(Beginning of RECORDED DATA)

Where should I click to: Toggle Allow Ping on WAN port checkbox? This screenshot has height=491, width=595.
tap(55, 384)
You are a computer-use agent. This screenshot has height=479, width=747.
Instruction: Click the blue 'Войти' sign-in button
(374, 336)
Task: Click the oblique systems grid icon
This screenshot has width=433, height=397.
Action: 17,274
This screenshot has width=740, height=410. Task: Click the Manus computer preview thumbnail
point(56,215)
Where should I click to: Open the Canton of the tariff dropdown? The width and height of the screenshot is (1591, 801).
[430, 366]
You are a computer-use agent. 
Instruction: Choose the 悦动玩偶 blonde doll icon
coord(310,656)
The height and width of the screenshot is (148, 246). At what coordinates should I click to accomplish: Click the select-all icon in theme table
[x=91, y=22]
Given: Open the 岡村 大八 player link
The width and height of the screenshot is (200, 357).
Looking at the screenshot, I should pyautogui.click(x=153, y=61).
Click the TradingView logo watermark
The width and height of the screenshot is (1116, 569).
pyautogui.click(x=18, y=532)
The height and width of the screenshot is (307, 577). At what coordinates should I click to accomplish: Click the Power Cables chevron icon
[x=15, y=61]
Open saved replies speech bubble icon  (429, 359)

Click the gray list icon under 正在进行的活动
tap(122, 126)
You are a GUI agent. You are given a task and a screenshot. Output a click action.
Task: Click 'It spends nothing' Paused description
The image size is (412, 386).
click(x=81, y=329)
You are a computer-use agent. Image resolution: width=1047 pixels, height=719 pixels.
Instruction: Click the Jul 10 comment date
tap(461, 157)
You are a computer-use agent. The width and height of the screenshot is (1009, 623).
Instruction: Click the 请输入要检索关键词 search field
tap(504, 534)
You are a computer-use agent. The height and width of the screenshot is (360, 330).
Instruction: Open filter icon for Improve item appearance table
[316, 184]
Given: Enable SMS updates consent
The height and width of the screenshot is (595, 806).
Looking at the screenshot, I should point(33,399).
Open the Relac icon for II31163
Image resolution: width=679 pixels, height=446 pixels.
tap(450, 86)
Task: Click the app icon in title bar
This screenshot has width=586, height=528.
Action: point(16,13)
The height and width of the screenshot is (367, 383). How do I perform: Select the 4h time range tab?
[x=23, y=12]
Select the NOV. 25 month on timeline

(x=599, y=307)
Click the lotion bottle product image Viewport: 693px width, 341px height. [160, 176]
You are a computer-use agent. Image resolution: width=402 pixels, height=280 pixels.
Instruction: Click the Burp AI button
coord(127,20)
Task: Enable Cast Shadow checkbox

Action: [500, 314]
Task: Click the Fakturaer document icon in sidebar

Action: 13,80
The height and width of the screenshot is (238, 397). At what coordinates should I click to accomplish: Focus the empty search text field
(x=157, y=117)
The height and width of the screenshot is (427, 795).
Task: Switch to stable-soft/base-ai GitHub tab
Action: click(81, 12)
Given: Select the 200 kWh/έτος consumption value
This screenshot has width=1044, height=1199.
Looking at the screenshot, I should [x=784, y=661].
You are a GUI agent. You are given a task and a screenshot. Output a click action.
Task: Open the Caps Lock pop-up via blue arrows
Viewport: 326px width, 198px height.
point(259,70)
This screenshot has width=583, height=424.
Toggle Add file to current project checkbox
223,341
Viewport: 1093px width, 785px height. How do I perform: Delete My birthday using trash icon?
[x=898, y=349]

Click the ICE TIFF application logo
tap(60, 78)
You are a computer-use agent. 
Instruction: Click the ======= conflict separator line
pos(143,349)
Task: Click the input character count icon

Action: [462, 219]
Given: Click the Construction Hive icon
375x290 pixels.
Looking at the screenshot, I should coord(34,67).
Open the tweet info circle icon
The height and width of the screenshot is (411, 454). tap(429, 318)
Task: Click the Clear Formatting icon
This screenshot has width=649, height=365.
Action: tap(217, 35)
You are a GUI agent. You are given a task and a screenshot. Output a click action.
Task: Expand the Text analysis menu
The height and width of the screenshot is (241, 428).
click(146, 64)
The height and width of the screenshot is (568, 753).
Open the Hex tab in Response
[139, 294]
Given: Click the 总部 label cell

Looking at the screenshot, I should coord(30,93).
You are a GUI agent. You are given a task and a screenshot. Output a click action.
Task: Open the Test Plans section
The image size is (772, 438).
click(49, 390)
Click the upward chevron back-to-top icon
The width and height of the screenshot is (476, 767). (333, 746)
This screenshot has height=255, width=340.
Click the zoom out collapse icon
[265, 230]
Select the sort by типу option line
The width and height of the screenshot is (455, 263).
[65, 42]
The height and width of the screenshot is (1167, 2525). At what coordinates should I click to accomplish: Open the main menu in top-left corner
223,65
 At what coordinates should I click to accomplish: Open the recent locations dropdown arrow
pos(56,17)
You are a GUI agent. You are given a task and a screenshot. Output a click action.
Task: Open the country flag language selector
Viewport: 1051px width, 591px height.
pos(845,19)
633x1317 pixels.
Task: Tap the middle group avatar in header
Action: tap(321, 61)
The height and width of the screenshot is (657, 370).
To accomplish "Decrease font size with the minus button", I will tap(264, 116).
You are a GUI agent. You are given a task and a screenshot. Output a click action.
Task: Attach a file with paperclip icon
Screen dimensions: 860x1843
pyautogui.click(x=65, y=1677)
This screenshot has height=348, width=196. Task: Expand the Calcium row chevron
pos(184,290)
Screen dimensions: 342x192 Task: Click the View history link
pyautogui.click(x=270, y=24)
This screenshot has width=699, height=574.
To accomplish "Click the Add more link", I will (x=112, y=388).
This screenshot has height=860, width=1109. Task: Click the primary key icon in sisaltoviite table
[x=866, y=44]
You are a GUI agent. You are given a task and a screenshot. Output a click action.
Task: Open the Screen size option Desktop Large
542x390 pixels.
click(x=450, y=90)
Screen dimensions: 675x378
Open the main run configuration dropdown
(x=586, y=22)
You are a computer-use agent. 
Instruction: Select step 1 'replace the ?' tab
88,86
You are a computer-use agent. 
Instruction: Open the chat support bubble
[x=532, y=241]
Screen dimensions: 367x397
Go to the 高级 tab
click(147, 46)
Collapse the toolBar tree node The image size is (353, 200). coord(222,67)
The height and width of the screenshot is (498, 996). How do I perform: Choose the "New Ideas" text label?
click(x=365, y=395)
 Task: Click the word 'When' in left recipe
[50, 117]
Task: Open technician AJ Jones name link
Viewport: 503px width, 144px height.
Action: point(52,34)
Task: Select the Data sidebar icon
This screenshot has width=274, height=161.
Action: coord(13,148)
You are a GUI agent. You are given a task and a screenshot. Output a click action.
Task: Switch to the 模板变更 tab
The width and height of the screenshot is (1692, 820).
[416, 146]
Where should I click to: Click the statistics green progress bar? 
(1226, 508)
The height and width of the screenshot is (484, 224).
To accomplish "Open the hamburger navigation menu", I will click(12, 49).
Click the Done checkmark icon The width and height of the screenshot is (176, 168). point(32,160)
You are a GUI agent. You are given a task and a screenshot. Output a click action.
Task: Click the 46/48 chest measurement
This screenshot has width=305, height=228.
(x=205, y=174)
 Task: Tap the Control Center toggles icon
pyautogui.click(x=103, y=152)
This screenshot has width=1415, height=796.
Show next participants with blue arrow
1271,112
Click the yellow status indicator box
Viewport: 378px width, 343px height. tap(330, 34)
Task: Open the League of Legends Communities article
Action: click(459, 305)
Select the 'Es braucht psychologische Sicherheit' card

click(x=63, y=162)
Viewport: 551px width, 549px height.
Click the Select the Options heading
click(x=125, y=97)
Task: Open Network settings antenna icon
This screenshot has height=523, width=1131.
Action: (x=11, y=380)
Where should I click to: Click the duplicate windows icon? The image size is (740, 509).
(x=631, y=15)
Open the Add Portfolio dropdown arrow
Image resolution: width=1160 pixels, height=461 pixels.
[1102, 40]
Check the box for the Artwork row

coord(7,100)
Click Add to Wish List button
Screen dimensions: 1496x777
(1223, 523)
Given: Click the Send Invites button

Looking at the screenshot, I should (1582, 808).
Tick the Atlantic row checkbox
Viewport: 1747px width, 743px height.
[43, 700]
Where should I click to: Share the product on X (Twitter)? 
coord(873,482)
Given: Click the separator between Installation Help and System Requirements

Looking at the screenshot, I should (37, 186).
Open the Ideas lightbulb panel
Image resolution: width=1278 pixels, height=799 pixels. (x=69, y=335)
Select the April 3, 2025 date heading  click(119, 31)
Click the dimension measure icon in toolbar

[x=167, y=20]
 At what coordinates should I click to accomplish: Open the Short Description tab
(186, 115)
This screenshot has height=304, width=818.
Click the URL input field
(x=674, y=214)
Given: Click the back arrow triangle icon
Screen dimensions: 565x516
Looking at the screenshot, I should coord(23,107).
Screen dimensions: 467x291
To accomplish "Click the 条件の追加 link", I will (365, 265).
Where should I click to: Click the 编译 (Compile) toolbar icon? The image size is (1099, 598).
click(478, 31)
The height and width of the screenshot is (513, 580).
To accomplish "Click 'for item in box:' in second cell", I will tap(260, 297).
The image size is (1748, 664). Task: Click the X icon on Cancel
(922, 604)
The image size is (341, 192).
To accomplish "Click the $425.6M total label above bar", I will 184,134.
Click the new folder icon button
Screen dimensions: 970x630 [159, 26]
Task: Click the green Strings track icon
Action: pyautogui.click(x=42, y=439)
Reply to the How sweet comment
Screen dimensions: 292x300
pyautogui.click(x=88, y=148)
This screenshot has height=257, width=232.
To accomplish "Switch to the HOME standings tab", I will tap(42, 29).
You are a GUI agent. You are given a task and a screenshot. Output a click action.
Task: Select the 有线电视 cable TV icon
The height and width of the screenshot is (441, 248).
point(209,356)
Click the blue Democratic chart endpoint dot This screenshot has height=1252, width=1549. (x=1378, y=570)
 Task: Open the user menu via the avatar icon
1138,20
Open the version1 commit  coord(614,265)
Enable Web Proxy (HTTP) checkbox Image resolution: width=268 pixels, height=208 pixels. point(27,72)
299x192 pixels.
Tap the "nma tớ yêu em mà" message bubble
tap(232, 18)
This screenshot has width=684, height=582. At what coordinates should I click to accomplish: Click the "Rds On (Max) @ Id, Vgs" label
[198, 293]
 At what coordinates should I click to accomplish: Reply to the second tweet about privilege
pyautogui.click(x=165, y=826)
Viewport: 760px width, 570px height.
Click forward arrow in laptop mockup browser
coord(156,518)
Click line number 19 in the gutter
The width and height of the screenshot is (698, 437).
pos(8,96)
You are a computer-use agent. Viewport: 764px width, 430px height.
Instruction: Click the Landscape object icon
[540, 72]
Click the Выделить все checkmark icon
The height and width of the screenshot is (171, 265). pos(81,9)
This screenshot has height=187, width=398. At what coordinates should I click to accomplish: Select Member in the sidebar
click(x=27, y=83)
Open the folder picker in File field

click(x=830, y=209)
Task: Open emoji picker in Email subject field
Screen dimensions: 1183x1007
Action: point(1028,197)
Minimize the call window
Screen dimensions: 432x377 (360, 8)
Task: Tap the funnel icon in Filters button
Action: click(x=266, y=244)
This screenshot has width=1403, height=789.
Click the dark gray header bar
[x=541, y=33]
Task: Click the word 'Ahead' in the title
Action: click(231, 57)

(End of RECORDED DATA)

EXERCISE: Out of the listing above, reproduce exactly the lines from the one with "This screenshot has height=348, width=196." up to and including the one with "Task: Open technician AJ Jones name link".

SOLUTION TO THE EXERCISE:
This screenshot has height=348, width=196. Task: Expand the Calcium row chevron
pos(184,290)
Screen dimensions: 342x192 Task: Click the View history link
pyautogui.click(x=270, y=24)
This screenshot has width=699, height=574.
To accomplish "Click the Add more link", I will (x=112, y=388).
This screenshot has height=860, width=1109. Task: Click the primary key icon in sisaltoviite table
[x=866, y=44]
You are a GUI agent. You are given a task and a screenshot. Output a click action.
Task: Open the Screen size option Desktop Large
542x390 pixels.
click(x=450, y=90)
Screen dimensions: 675x378
Open the main run configuration dropdown
(x=586, y=22)
You are a computer-use agent. 
Instruction: Select step 1 'replace the ?' tab
88,86
You are a computer-use agent. 
Instruction: Open the chat support bubble
[x=532, y=241]
Screen dimensions: 367x397
Go to the 高级 tab
click(147, 46)
Collapse the toolBar tree node The image size is (353, 200). coord(222,67)
The height and width of the screenshot is (498, 996). How do I perform: Choose the "New Ideas" text label?
click(x=365, y=395)
 Task: Click the word 'When' in left recipe
[50, 117]
Task: Open technician AJ Jones name link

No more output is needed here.